Es wäre nicht das erste Mal, dass Modetrends in einer Mehrheitsgesellschaft mehr Akzeptanz zugesprochen bekommen als Symbole, die Jahrhunderte Tradition und individuelle Emotionen mit sich bringen. „Du kannst eine Balaclava abnehmen und den Trend aufgeben, aber Ethnizität, Religion und Gender sind Dinge, die man nicht einfach so aufgeben kann“, sagt die muslimische Creatorin Sagal Jama in einem Artikel der New York Times, der sich kürzlich mit verschiedenen Perspektiven im Vergleich von Hiijab und Balaclava auseinandersetzte. „Menschen können eine Balaclava tragen und als trendy oder cool wahrgenommen werden, aber ein Hijab kann als Symbol der Unterdrückung oder als politisch angesehen werden.“ Auch wenn Balaclavas von Menschen verschiedener Ethnien getragen würden, sei der Trend vor allem durch weiße Frauen in den Mainstream gekommen, sagt die Autorin Anna Piela im selben Times-Beitrag.

Dennoch ist der Vormarsch der Balaclava nicht aufzuhalten.

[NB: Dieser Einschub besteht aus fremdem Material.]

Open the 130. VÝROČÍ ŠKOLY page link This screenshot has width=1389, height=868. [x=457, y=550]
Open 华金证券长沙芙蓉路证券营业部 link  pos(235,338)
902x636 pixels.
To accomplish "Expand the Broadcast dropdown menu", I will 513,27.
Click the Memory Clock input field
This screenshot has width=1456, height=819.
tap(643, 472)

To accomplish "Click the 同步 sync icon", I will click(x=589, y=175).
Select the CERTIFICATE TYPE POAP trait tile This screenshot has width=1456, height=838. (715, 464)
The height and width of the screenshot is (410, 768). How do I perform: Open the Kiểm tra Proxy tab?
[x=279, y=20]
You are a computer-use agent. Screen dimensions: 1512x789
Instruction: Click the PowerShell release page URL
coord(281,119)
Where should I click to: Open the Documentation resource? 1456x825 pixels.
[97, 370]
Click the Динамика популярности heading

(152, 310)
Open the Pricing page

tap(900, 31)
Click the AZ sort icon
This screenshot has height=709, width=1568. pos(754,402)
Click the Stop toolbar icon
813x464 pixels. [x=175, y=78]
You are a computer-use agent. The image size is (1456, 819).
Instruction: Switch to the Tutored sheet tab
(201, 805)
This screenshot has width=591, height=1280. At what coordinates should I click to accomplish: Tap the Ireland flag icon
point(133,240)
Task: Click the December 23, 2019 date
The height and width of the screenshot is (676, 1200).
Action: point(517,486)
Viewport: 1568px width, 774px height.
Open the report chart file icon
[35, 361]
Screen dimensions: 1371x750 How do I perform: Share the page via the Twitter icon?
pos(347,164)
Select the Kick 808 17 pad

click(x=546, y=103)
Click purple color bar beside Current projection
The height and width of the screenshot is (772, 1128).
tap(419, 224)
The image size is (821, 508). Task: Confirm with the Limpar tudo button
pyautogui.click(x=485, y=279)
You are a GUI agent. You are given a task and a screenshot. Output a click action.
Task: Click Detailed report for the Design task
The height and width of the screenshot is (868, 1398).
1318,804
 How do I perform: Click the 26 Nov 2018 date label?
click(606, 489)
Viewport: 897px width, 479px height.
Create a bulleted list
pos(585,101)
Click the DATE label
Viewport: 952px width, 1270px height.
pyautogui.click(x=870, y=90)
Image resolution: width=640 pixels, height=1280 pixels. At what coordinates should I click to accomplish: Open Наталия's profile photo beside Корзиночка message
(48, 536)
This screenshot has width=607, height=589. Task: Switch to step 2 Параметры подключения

In ihr sehen wir nicht nur ein neues Winteraccessoire, das Trend und Funktionalität vereint, sondern großes Potenzial. Falls ihre Geschichte sowie ihr kultureller Kontext verstanden werden, hat das Kleidungsstück ab jetzt gute Chancen, neben Handschuhen, Schal und Hijab einfach in jeder Saison zur Garderobe dazuzugehören.